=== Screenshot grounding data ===
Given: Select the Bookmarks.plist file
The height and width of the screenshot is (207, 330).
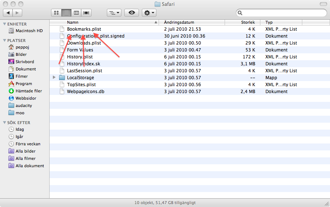Looking at the screenshot, I should (84, 29).
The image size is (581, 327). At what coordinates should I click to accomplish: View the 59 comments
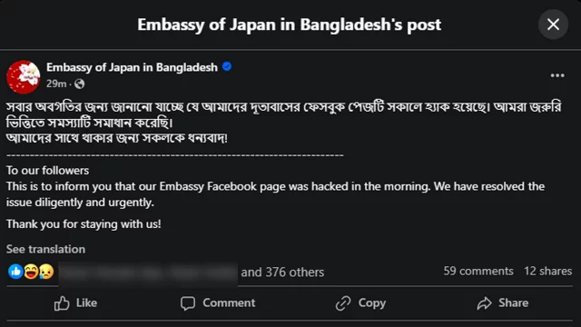[x=478, y=271]
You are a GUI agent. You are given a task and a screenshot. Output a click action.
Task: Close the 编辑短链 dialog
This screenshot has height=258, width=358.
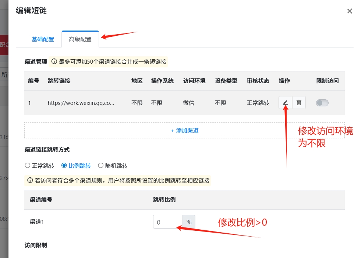[350, 11]
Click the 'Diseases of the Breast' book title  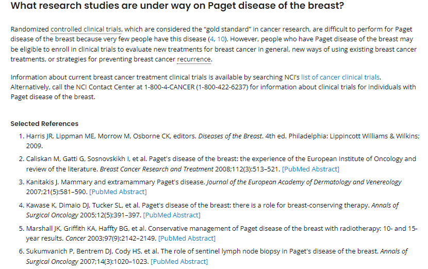(230, 136)
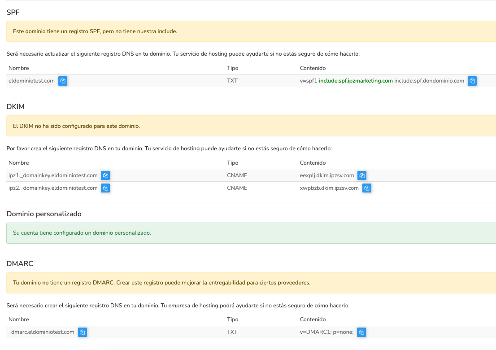
Task: Click the eexplj.dkim.ipzsv.com content text
Action: [x=326, y=175]
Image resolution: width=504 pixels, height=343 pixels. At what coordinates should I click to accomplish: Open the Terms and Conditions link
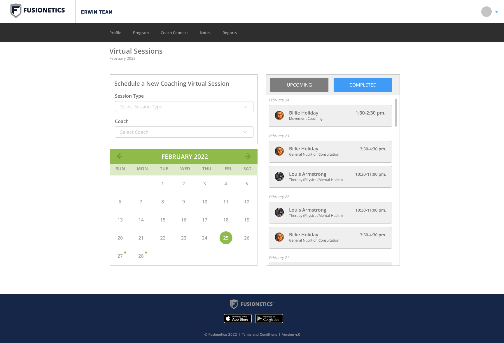[259, 335]
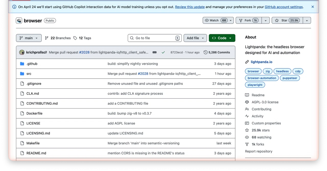327x171 pixels.
Task: Click the krichprollsch author avatar
Action: (x=22, y=52)
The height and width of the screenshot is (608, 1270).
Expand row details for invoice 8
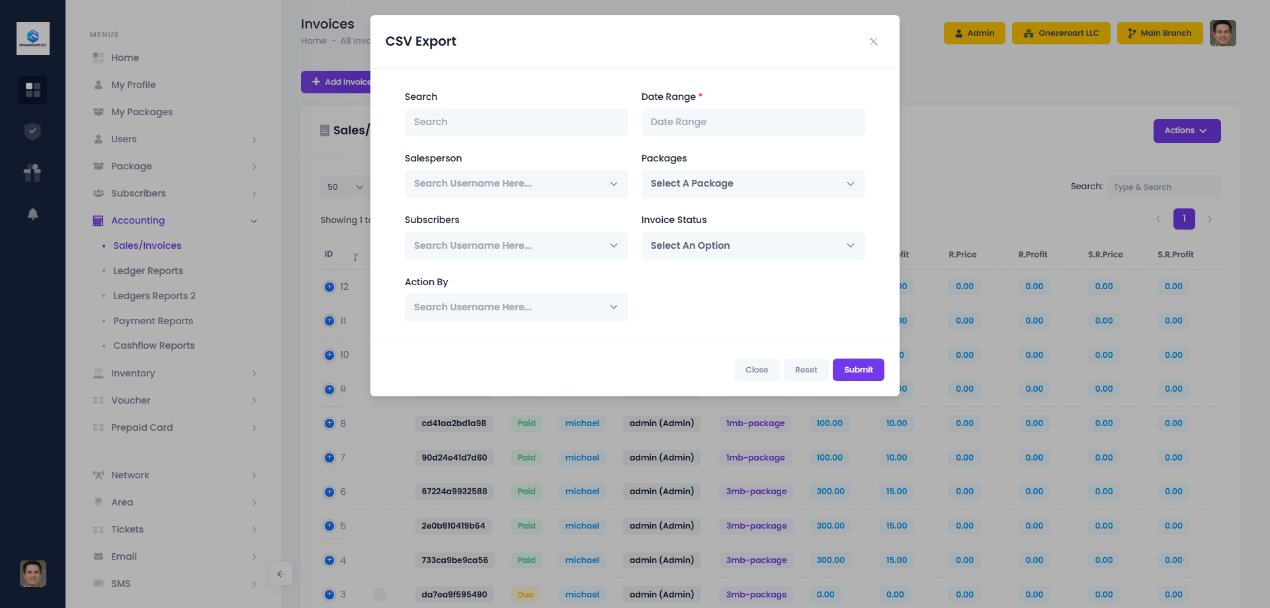329,423
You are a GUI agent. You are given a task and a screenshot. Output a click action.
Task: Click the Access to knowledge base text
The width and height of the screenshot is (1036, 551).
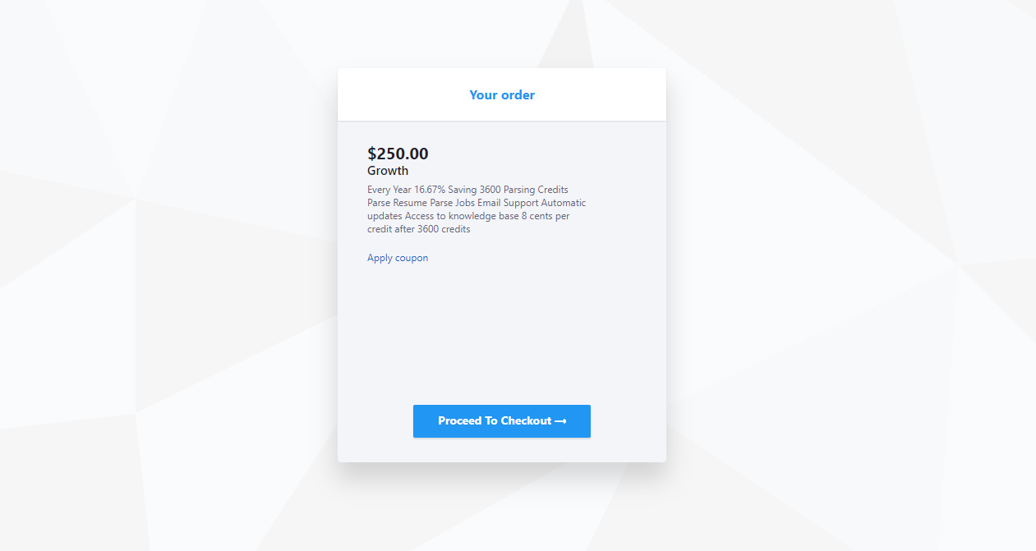(x=462, y=216)
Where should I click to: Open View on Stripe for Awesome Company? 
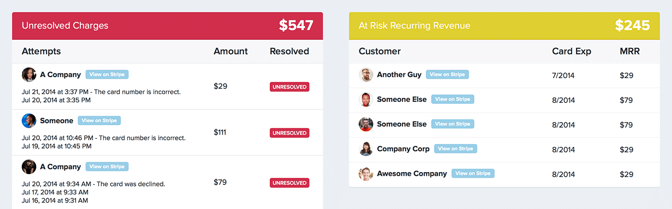tap(473, 173)
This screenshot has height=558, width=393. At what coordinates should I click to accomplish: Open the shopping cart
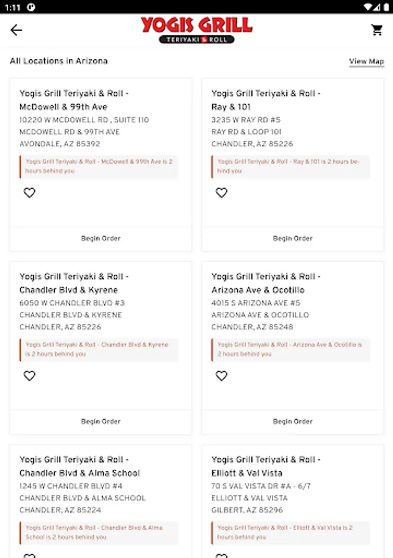[x=377, y=30]
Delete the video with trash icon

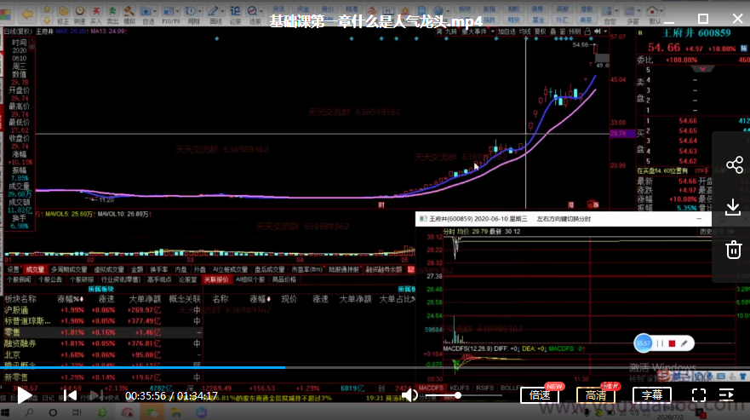734,249
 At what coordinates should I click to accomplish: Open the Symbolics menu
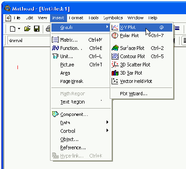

=== What you will do ===
Leaving out the pictures, restate word for word the lines above from the one containing "This screenshot has height=558, width=393." through the end of the records, both ends included.

=== Response below ===
This screenshot has height=558, width=393. At what coordinates should I click to accomplish: Open the shopping cart
[x=377, y=30]
Delete the video with trash icon

734,249
 At what coordinates should I click to accomplish: Open the Symbolics menu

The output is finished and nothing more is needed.